Dutch concern at visit of top Eritrean official

Sophie MIGNON
The Dutch government said the visit by Eritrean presidential advisor Yemane Gebreab (pictured) is "awkward" given the human rights situation in Eritrea

The Dutch government voiced concern Tuesday over a visit by an Eritrean presidential advisor to The Netherlands, where large numbers of refugees have sought shelter after fleeing the repressive nation.

The visit by Yemane Gebreab, advisor to Eritrean President Isaias Afwerki, "is awkward," the Dutch cabinet said.

Gebreab is due to address a youth congress of Eritrea's sole political party, the People's Front for Democracy and Justice (PFDJ), taking place from Thursday to Monday, the group said on its Facebook page.

The Dutch government said in a statement that it "is concerned by the situation of human rights in Eritrea and considers the visit by Mr Gebreab to be awkward, since a top Eritrean official will be addressing Eritreans who have left their country".

Eritrean refugees make up the second largest group of refugees taken in by The Netherlands in recent years, after Syrians, and some have voiced fears of being intimidated.

Eritrea researcher Mirjam van Reisen, from the University of Tilberg, told AFP Gebreab had arrived Monday "a day earlier than expected".

"He's organising the youth part of the party and also more generally the long arm which includes the churches, the women's organisations," she said.

"The purpose of these organisations is to spy on anyone who does not agree with the dictatorship."
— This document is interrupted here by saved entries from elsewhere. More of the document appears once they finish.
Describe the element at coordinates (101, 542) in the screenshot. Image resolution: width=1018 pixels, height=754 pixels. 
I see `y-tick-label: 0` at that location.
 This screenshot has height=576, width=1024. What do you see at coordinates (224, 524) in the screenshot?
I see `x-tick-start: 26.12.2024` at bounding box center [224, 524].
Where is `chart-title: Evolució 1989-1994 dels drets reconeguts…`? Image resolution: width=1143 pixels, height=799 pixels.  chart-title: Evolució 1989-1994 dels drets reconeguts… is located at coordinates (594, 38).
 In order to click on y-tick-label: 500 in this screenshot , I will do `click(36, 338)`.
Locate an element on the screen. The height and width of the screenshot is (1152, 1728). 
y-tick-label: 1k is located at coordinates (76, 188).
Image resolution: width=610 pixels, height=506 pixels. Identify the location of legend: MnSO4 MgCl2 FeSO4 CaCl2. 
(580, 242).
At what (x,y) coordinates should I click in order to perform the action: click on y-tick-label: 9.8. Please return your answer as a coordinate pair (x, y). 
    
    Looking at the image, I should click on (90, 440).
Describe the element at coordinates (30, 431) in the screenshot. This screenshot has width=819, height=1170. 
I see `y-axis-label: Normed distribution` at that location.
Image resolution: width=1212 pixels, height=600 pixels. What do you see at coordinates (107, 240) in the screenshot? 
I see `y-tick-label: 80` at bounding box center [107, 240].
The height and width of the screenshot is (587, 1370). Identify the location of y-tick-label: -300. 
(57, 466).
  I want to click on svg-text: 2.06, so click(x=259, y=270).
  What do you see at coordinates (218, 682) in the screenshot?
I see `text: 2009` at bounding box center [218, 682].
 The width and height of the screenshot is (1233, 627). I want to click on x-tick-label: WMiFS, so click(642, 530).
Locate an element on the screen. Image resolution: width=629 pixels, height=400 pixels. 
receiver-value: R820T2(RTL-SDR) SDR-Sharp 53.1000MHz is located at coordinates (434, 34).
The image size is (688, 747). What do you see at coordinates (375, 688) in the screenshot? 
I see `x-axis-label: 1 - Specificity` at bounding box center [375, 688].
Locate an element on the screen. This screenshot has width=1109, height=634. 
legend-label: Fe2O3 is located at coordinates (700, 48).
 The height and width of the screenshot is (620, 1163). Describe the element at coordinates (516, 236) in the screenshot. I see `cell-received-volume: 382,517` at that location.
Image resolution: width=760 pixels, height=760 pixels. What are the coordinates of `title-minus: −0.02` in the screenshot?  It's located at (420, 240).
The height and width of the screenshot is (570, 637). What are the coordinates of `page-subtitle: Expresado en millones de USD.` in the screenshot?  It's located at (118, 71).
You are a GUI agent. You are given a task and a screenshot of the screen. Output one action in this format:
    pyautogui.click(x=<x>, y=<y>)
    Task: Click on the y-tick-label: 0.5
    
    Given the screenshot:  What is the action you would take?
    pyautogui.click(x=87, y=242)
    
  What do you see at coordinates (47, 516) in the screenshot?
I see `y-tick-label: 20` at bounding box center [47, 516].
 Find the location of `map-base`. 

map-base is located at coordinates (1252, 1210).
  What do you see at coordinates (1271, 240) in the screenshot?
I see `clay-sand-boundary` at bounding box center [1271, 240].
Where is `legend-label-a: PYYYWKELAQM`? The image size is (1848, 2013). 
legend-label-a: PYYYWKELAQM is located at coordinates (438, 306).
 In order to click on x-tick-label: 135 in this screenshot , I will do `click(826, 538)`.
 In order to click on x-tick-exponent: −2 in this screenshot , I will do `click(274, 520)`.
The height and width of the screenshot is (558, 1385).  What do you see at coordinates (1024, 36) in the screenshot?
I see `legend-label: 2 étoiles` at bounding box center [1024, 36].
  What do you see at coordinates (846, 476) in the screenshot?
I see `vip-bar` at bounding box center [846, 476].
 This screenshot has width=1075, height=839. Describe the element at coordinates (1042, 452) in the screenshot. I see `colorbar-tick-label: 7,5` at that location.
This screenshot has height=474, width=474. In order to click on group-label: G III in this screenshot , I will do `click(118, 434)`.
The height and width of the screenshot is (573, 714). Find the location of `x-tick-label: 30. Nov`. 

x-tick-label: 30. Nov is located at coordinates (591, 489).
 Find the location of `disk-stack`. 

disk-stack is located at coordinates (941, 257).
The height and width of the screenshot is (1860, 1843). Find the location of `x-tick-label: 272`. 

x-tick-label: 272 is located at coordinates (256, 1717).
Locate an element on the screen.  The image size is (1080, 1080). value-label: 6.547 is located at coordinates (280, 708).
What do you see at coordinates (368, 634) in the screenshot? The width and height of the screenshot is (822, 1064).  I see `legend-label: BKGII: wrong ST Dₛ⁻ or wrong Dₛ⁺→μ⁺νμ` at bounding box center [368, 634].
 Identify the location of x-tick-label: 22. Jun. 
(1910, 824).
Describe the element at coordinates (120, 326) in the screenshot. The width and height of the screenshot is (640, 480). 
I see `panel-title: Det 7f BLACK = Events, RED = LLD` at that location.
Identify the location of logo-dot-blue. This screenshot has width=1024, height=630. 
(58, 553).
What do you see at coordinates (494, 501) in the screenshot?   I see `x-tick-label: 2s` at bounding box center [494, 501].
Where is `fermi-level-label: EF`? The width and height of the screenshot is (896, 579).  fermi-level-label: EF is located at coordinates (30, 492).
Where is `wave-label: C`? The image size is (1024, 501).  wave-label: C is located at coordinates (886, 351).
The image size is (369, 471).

Isaias's regime is accused of jailing thousands of political prisoners since he came to power in 1993 in the Horn of Africa nation, one of the world's poorest countries.

No general elections have been held since the ex-rebel Marxist leader took power after a three-decade independence war against Ethiopia.

- Intimidation, spying -

In 2016, the Dutch took in some 2,800 Eritreans, some 9 percent of all refugees welcomed into the country, according to the official Dutch asylum-seekers' organisation.

The University of Tilburg said many of the 20,000 Eritreans now living in The Netherlands still feel intimidated.

Eritrean organisations here "report on people who are not loyal to the regime and... make sure that this is known so that measures can be taken," said Van Reisen.

Back home "people are punished. They don't get food vouchers. They are fined. They are put in prison. So their lives are really made impossible and very miserable."

The government said "Gebreab's visit will be treated as a private matter and we will not facilitate it," stressing no top Dutch officials would meet with him.

According to the youth movement of the PFDJ, some 650 people are expected to attend the congress, the 13th such event held in Europe, which aims to persuade "young Eritreans to become more active in serving their communities and the interests of Eritrea".

The UN last year estimated some 5,000 Eritreans were risking their lives every month to flee the country, making them one of the largest contingents of people risking dangerous journeys to seek a new life in Europe.